## MATERIAL FOR THIS TASK
++++

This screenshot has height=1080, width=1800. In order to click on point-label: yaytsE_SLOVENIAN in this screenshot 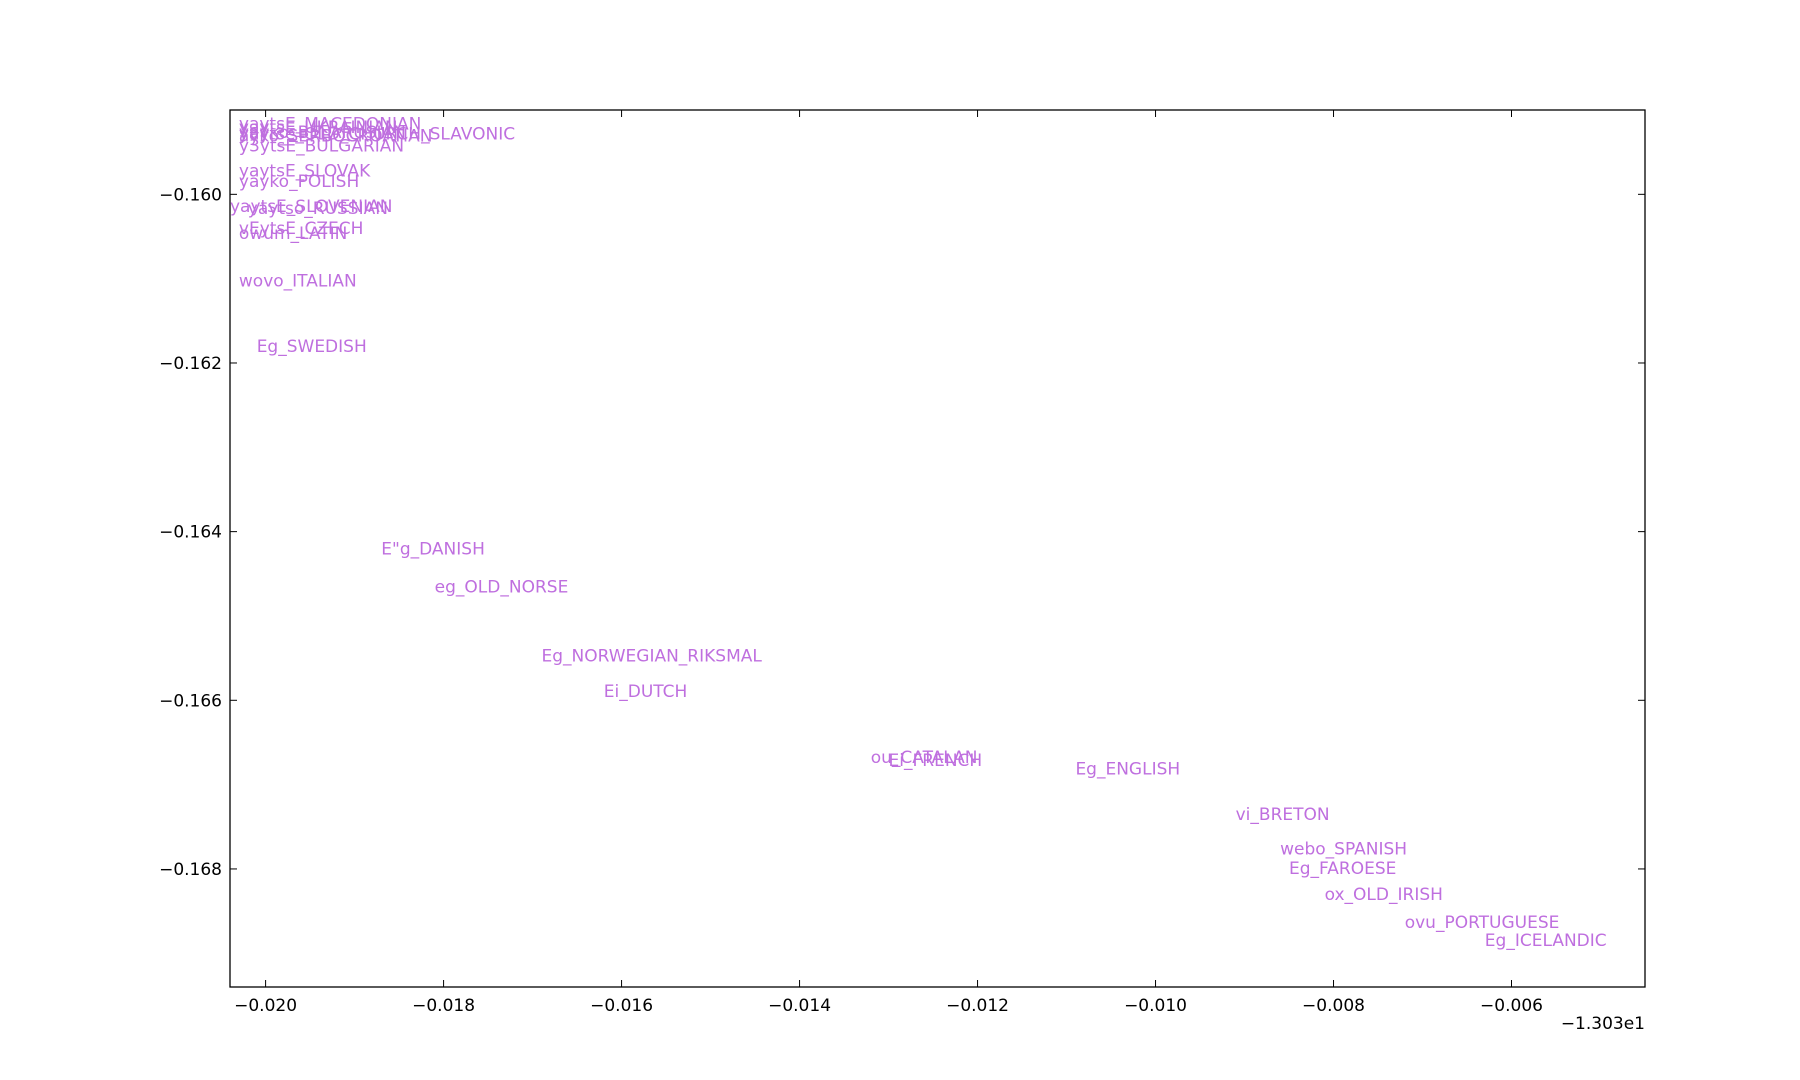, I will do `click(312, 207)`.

++++

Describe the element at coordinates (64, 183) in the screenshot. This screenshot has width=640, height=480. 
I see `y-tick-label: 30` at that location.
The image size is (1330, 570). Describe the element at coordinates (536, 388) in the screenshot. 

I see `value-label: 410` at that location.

++++

## BRIEF
Identify each line in the items above that contains the word "element" and copy those lines out in full.

## OUTPUT OF THE TASK
Describe the element at coordinates (64, 183) in the screenshot. This screenshot has width=640, height=480. 
The image size is (1330, 570). Describe the element at coordinates (536, 388) in the screenshot. 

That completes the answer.